On the other hand, the TPP raises several controversial points as its regulations also influence local economic activities including government purchases and IP protection. Another concern is that, by stimulating trade among its members, countries that currently trade with Mexico may shift their trade to other members of the TPP thus reducing Mexico’s exports. The TPP is raising strong concerns on healthcare, as its application could potentially impact many health policies especially in developing countries. One of those policies relates to the patent of pharmaceuticals. Dr. Suerie Moon, Research Director and Co-Chair of the Forum on Global Governance for Health, recently spoke on Vector Pharma 2015 on the potential dangers this treaty could bring to developing economies, especially in the matter of health. This fear is shared by other groups including Doctors Without Borders and Oxfam International. Current World Trade Organization (WTO) regulations state that patents last for 20 years, but new regulations introduced by the TPP such patent linkage and data-exclusivity could potentially expand this timeframe, placing a great burden on the manufacture of generic and biosimilar medications. These measures would negatively affect Mexican manufacturers of those medications, which would have to either remove products from the market or delay their introduction. Patients in developing countries would also be heavily affected by these measures, since generics can represent up to a 90% cost reduction in comparison to a patented medicine. Therefore, patients in developing countries depend on these reduced prices for acquiring life-saving medications and their disappearance from the market can have catastrophic effects on their lives. Another considerable effect would be “investor-state dispute settlements” which will allow private companies to sue member countries for damages if they estimate that future profits may be affected.

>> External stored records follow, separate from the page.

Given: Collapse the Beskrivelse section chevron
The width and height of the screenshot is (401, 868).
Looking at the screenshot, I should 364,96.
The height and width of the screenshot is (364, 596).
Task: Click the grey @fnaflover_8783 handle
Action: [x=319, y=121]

With no final date (formal or informal) for negotiations in sight, the TPP is still undergoing alterations and many topics are still on the table. Many groups are still concerned about the implications of the TPP for developing and developed economies but there is still room for negotiation on several of its points, thus there is still time for all sides to discuss controversial topics and generate agreements that will be beneficial for all parties.